(Word and element location data)
────────────────────────────────────────

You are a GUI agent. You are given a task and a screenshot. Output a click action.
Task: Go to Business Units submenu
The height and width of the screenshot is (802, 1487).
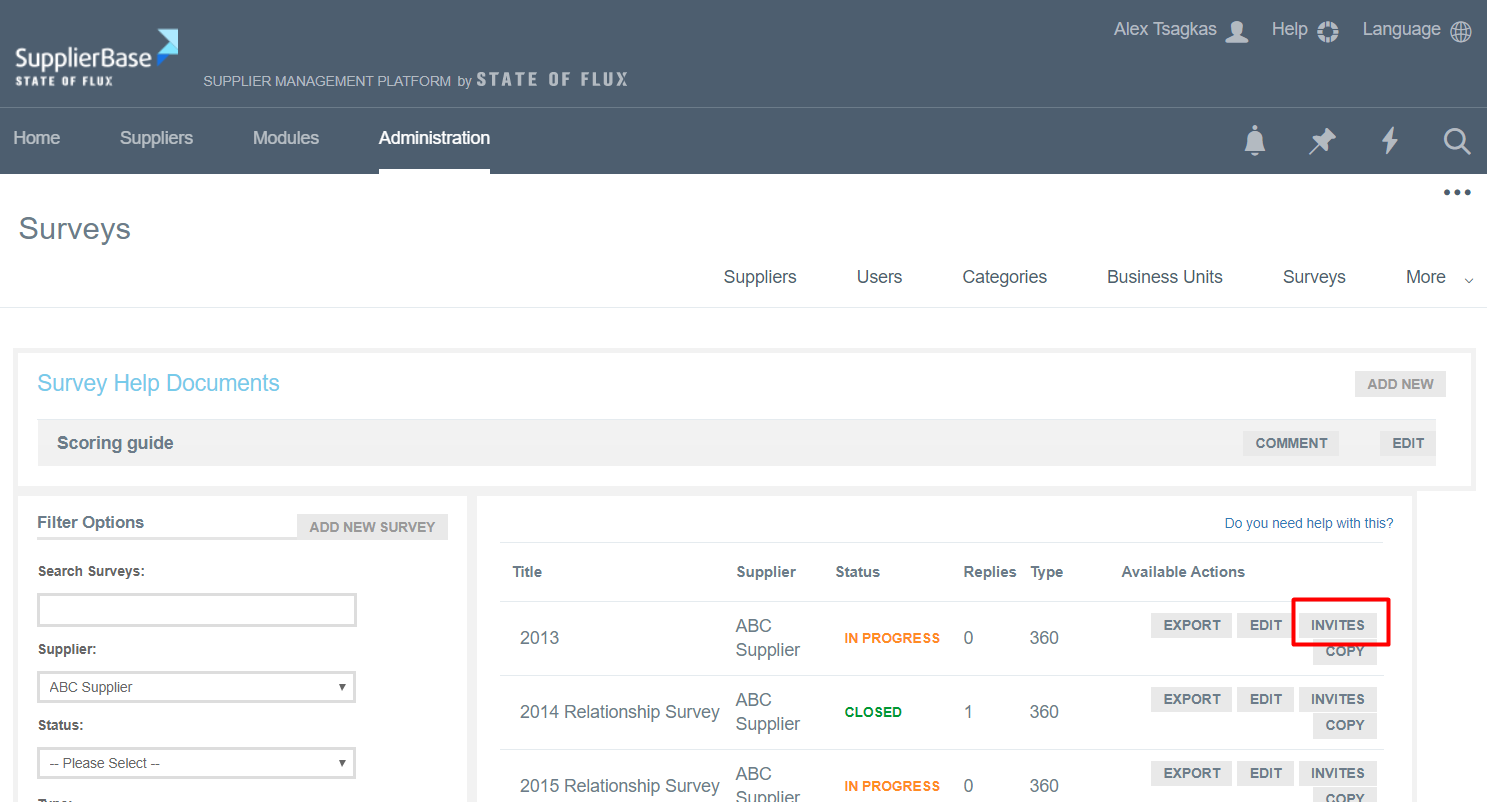[1164, 277]
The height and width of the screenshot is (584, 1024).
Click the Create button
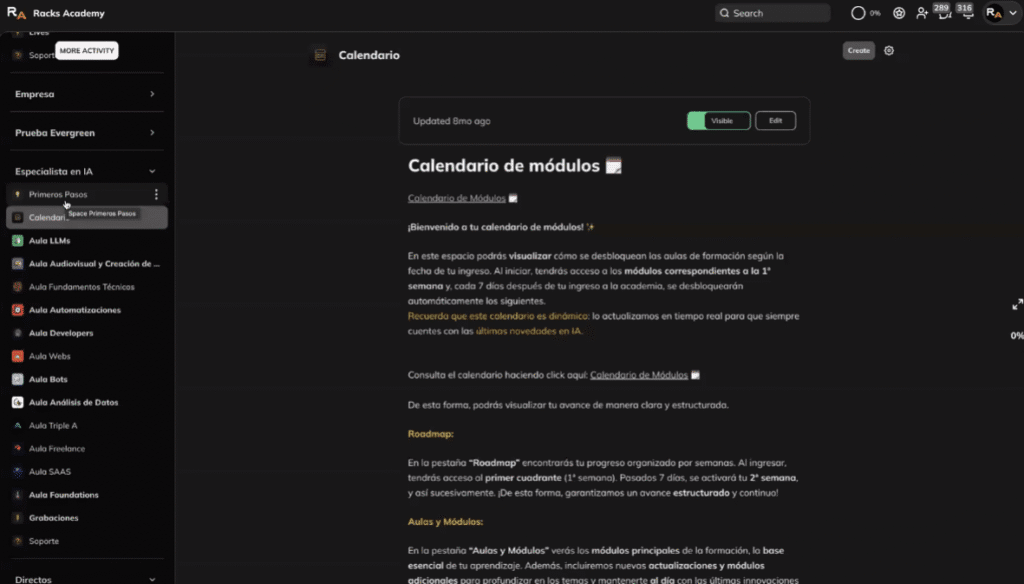[x=858, y=51]
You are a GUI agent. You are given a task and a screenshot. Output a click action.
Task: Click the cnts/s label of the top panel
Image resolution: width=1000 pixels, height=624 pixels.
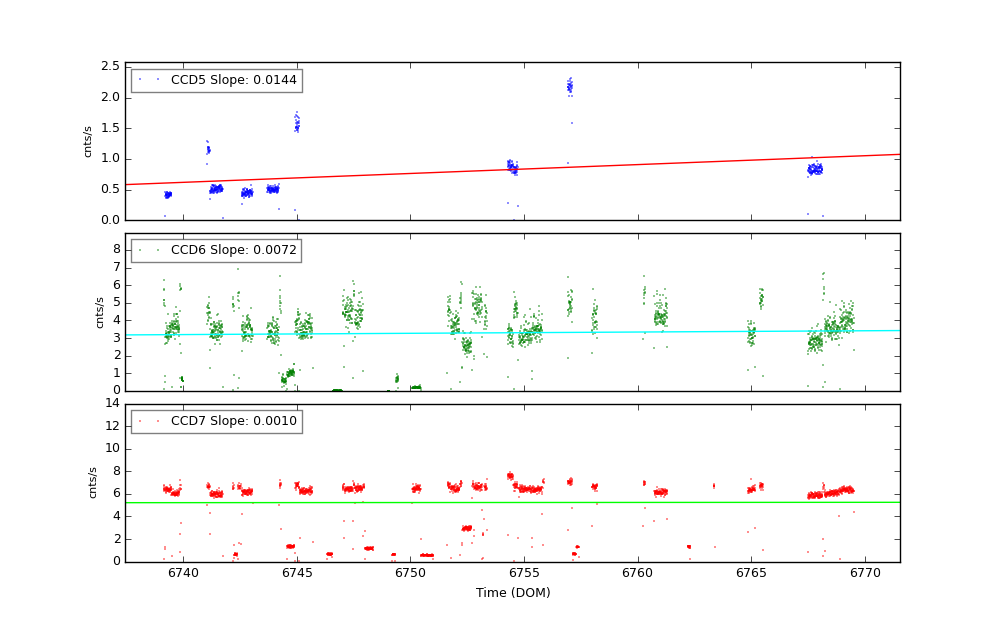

────────────────────────────────────────

## TASK
Format every line of the entries above as a numbered list, omitting blank lines. Leave the pictures out of your answer.

## SOLVED PROBLEM
1. You are a GUI agent. You are given a task and a screenshot. Output a click action.
2. Task: Go to Business Units submenu
3. The height and width of the screenshot is (802, 1487).
4. [1164, 277]
5. The height and width of the screenshot is (584, 1024).
6. Click the Create button
7. [x=858, y=51]
8. You are a GUI agent. You are given a task and a screenshot. Output a click action.
9. Task: Click the cnts/s label of the top panel
10. Image resolution: width=1000 pixels, height=624 pixels.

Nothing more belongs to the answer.